No había ningun turbante, las manos del hombre estaban vacías, pero todos los cortesanos empezaron a aplaudir. Ellos tampoco veían el turbante pero empezaron a decir:
-Nunca hemos visto un turbante tan bonito. El turbante es precioso, único, maravilloso. Nadie ha visto un turbante como éste jamás.
Cuando todos los cortesanos empezaron a decir que el turbante­ era muy bonito, el rey se vio en un situación comprome­tida. Y después el hombre le dijo:
-Quítate tu turbante y ponte éste.
El rey se quitó su turbante y se puso el turbante que no existía. Si sólo hubiese sido el turbante no habría pasado nada, pero pronto el rey se encontró en un verdadero aprieto. Primero se quitó el abrigo, después la camisa, y finalmente llegó la hora de quitarse su última prenda. El rey estaba desnudo, pero todos los cortesanos gritaban:

-iQué ropa más bonita! iEs maravillosa! Nunca hemos visto una ropa tan bella.

### DATOS REGISTRADOS:
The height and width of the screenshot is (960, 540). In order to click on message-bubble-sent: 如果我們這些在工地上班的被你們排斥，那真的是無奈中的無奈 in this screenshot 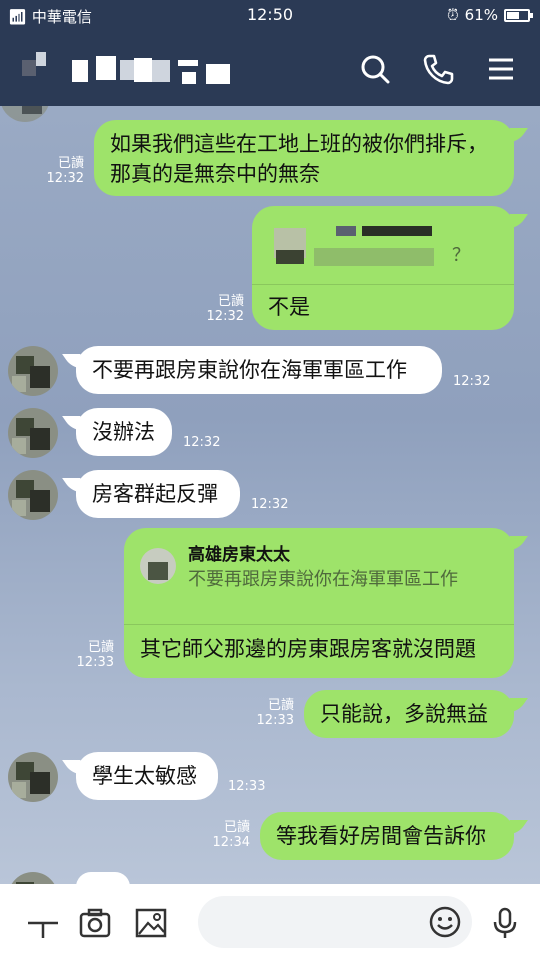, I will do `click(304, 158)`. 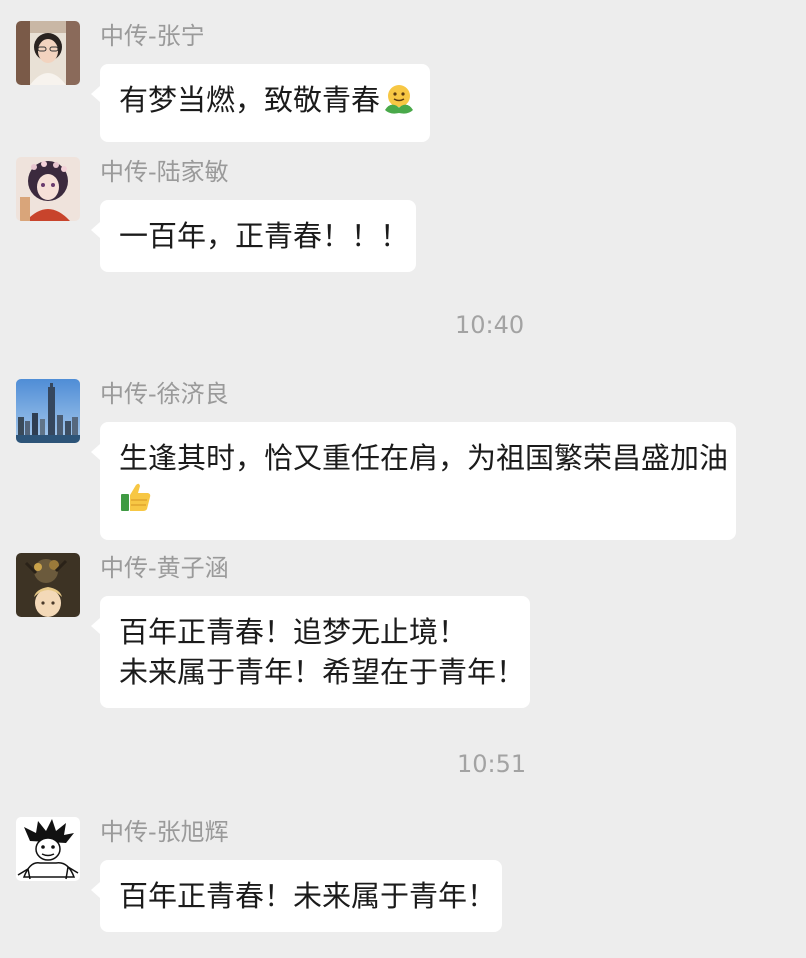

### INSTRUCCIONES:
Vuelve a escribir el texto sobre el rey y el turbante desde "El rey se quitó" hasta "ropa tan bella.", incluidas ambas partes, y pon "chaleco" en lugar de "abrigo".

### RESPUESTA ESPERADA:
El rey se quitó su turbante y se puso el turbante que no existía. Si sólo hubiese sido el turbante no habría pasado nada, pero pronto el rey se encontró en un verdadero aprieto. Primero se quitó el chaleco, después la camisa, y finalmente llegó la hora de quitarse su última prenda. El rey estaba desnudo, pero todos los cortesanos gritaban:

-iQué ropa más bonita! iEs maravillosa! Nunca hemos visto una ropa tan bella.